Me with two of my seventh grade students after I handed them their certificates for participation in the poetry contest.  It always brings me a joyous feeling when students try something new that they never would have done before.  Even though they did not win the $150 first place prize, I am very glad for their courage and participation.

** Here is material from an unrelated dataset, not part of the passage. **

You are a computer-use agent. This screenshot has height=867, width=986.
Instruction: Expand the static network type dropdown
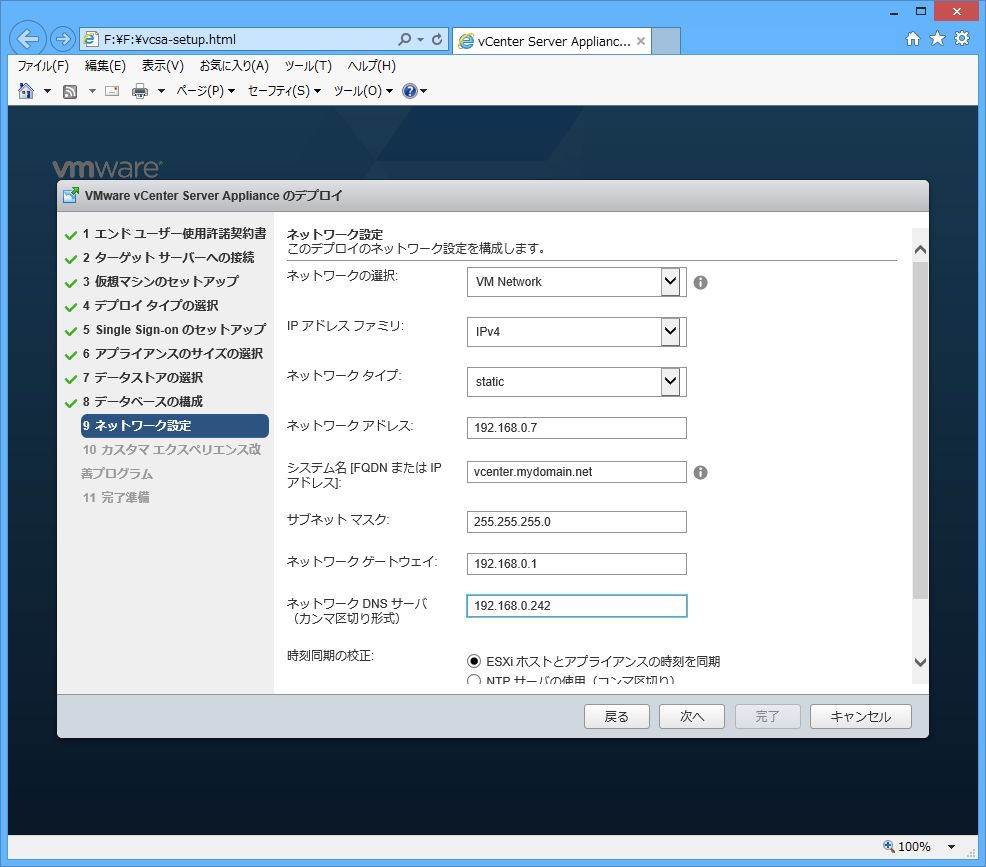pyautogui.click(x=670, y=381)
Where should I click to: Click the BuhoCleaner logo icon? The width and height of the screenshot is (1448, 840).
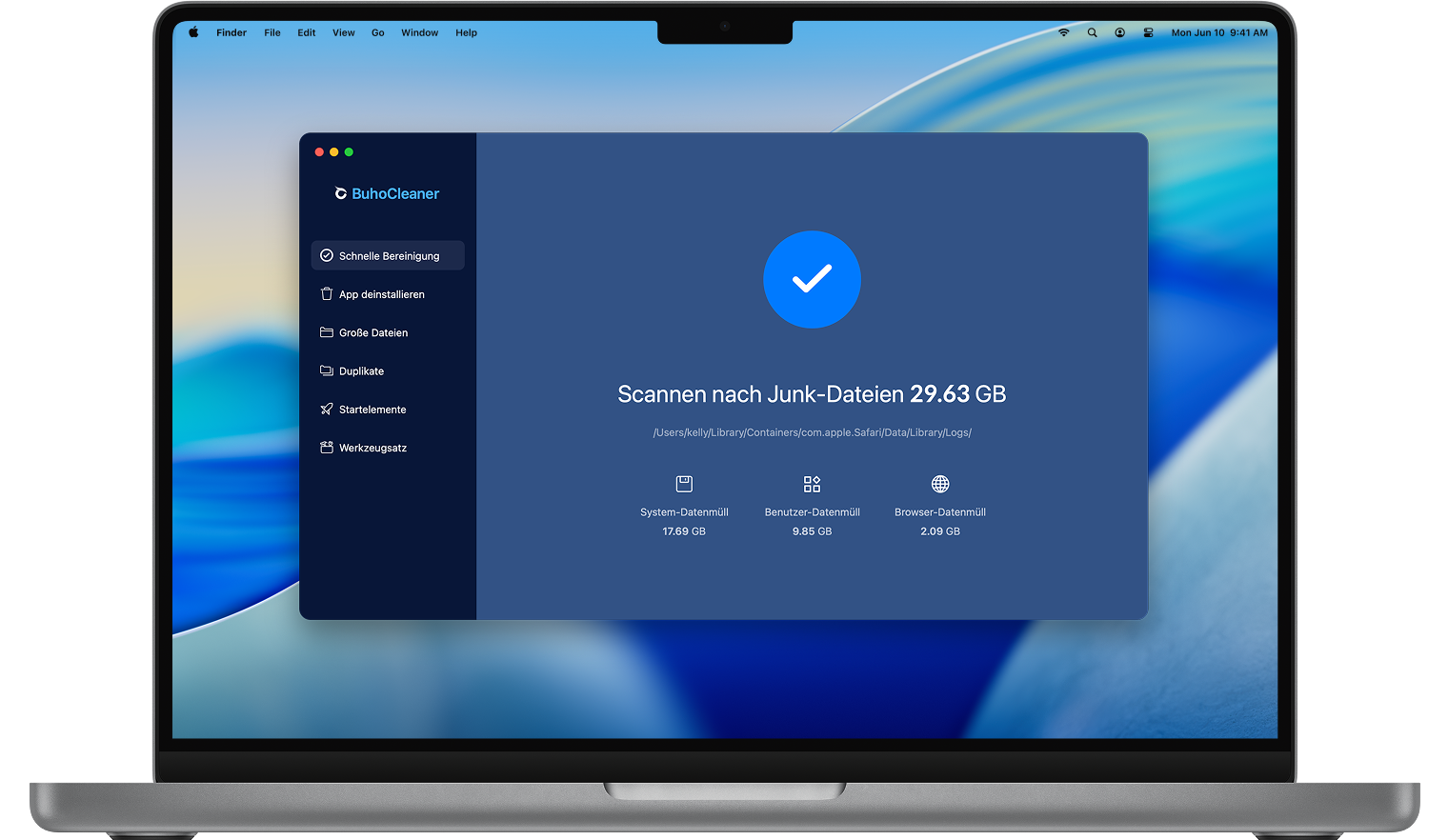point(340,193)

Dear Friends, Family, and Readers:
           
            Last month (October 25) a couple of my students took part in the N.M.I. Council for the Humanities Eighth Annual Valentine Sengebau Poetry Competition.  I am just now writing about it because my students received their certificates at chapel (so I could put a blog picture up) and we had a class presentation on poetry from the N.M.I. Council by Ms. Merced (a member of the council).  The poet featured in this competition is a Palauan, but his adopted home was Saipan.  He was the youngest of twelve children and was raised by friends and family because his father died in a storm with several other Palauan men that had gone fishing at a nearby island.  Much of his poetry reflects this loss and the loss of culture suffered by many of the island peoples in the Mariana Islands. Sengebau was educated at Berkley during the Vietnam era protests.  After asking Merced if I could have permission to put a poem or two of his online, she said, “Yes, of course.”  The work of his written below is from the published collection of works (put together by the N.M.I. Council) titled Microchild. The poem below is not my favorite poem of his, but it is a little shorter so I thought it would fit well on the blog posting (my favorite is a poem title Elubel meaning “bankrupt”).  The MLA citation for this book is:

Sengebau, Valentine N. Microchild: An Anthology of Poetry. Saipan: Northern Mariana Islands     

          Council for the Humanities, 2004. Print.

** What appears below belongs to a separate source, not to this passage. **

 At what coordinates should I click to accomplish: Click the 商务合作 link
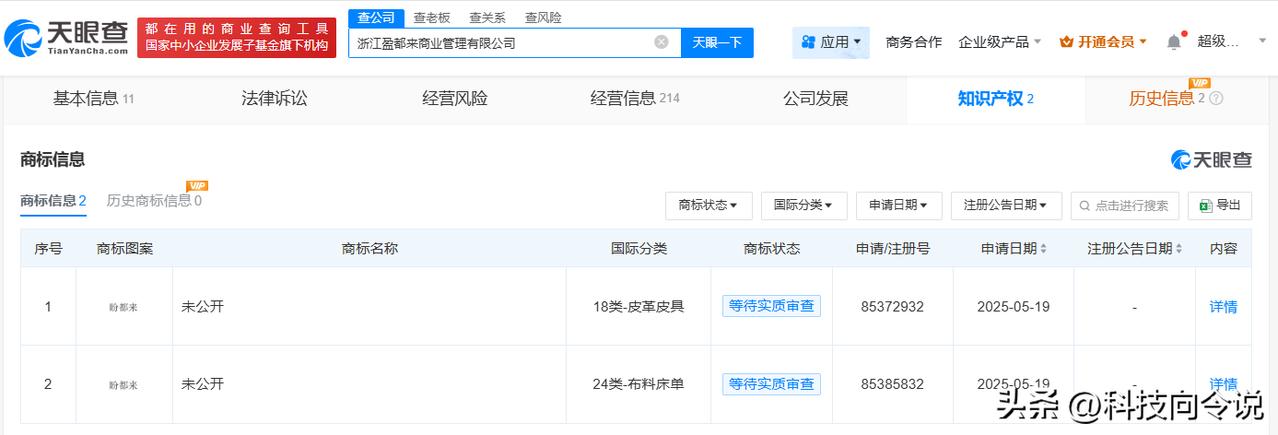point(913,42)
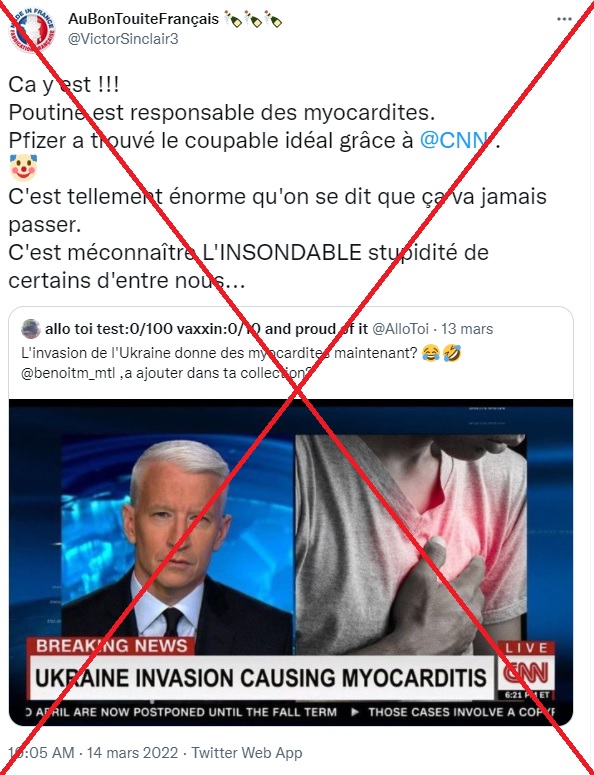594x775 pixels.
Task: Click the CNN logo in the image
Action: [x=525, y=674]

“I know”   By: Valentine Sengebau
I never cease to be amaze
By the damage
Inflicted by the mythical cornucopia
From some civilization.
If one believe in Utopia
And conditioning of others
To be followers of that devotion
I feel the breeze
Blowing thru the islands
Eradicating gerontocracy
And seeding democracy
For the future
Promised lands
Full of puppets
On the show-window.
That’s psychology
My friend
Believe me.

            I believe this poem represents the poet’s amazement and frustration with his fellow islanders.  It is as though they have believed in the Utopian ideals brought by the various cultures to have arrived on Saipan (i.e. the Spanish, German, Japanese, and American etc.). The only way to bring about Utopia is through the conditioning of other people by convincing and training them to believe what you believe.  Many have tried to achieve Utopian Society throughout history, but they find only disillusionment. That disillusionment becomes a devotion that must take place everyday creating a person who has become a slave to a belief.  This is much like the men of the Odyssey eating lotus flowers.  The breeze he mentions is the fickleness of change and of human opinion.  The modern age is all about going with the next best device, but what happens when that device is actually political and not technological?  The next line tells us that such devices remove the “gerontocracy” or system of village elders that once ran many of the cultures on Saipan and throughout the Micronesian Islands.  Once democracy took hold of the island, the once simple way of life became complex.  In a democracy many people have a say in government and that simple fact takes power away from the traditional way of life leaving more say to newcomers to the islands.  The words “promised lands” are ironic because they show a defeat of local culture.  The lands used to be promised to them by their elders through marriage and true freedom.  Now that democracy has landed in Saipan, the government has taken control of many lands and limited traditional freedoms.  This take over (as the next line implies) creates people who are puppets and do whatever the government wishes them to do or the law will intervene.  In Saipan the rebel spirit is alive and the government in many ways I believe has created an us against them mentality that still exists as it did when the U.S. took Saipan as a commonwealth after WWII.  The reason he says that it is “psychology” is that in reality a master con-artist wins by making you feel as though you are the winner.  I believe Sengebau sees the locals as the losers in a takeover that was never their fight from the beginning of the Spanish arrival on Saipan’s shores.  It is truly amazing how much a small poem can say!  If you care to finish the blog here is a Saipan poem by me haha


Coconut Evangelism By: Me

1)   Heavy, green, and buoyant
2)   you travel to distant lands
3)   from your native home.

4)   Driven by a force unseen
5)   you come to a land unfamiliar
6)   to hopefully sink down roots.

7)   You’re darker now than at first
8)   and many things wish to devour
9)   you in the new land covered in sand.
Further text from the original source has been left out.